| TASK GOAL |
Your task is to write out the full listing once more, exactly.

_____

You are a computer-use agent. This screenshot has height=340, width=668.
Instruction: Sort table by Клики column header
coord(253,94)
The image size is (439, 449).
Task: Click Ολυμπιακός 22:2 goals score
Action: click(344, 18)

_____

| REPLY TO THE TASK |
You are a computer-use agent. This screenshot has height=340, width=668.
Instruction: Sort table by Клики column header
coord(253,94)
The image size is (439, 449).
Task: Click Ολυμπιακός 22:2 goals score
Action: click(344, 18)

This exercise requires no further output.